__EXERCISE__. Copy each line of the material beneath that holds the word "will".

__RECORD EXTRACTS__.
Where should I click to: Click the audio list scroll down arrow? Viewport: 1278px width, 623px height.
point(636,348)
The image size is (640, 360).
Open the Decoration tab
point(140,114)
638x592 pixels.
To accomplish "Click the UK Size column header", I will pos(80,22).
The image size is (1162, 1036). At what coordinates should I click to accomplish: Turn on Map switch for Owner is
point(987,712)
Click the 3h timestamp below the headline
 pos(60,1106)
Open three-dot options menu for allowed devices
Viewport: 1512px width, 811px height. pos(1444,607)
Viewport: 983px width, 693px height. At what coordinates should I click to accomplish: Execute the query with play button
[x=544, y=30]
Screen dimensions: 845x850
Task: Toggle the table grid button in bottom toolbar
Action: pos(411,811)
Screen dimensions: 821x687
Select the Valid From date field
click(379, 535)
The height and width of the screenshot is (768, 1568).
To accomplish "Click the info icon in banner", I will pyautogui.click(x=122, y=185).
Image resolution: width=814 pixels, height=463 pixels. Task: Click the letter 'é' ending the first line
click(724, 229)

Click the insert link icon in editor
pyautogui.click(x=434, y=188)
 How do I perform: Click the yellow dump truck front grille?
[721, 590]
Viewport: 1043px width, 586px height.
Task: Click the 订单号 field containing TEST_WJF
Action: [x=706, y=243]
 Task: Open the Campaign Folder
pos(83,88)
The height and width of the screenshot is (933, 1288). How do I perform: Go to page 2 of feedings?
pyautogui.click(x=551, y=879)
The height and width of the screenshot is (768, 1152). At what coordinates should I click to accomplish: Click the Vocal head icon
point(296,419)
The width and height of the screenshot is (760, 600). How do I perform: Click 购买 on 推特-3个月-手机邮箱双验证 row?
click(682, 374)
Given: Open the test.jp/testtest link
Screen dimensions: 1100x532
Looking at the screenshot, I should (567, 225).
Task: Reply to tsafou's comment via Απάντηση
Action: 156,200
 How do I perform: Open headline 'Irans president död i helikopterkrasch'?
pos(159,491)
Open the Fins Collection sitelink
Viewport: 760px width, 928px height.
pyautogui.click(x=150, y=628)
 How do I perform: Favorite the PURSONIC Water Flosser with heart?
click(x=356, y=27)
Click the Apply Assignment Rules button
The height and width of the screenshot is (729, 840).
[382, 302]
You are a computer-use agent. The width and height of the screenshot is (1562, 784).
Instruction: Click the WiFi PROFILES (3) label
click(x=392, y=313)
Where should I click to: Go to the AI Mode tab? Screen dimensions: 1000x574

__SOLUTION BELOW__.
To accomplish "Click the UK Size column header", I will pos(80,22).
To accomplish "Click the info icon in banner", I will pyautogui.click(x=122, y=185).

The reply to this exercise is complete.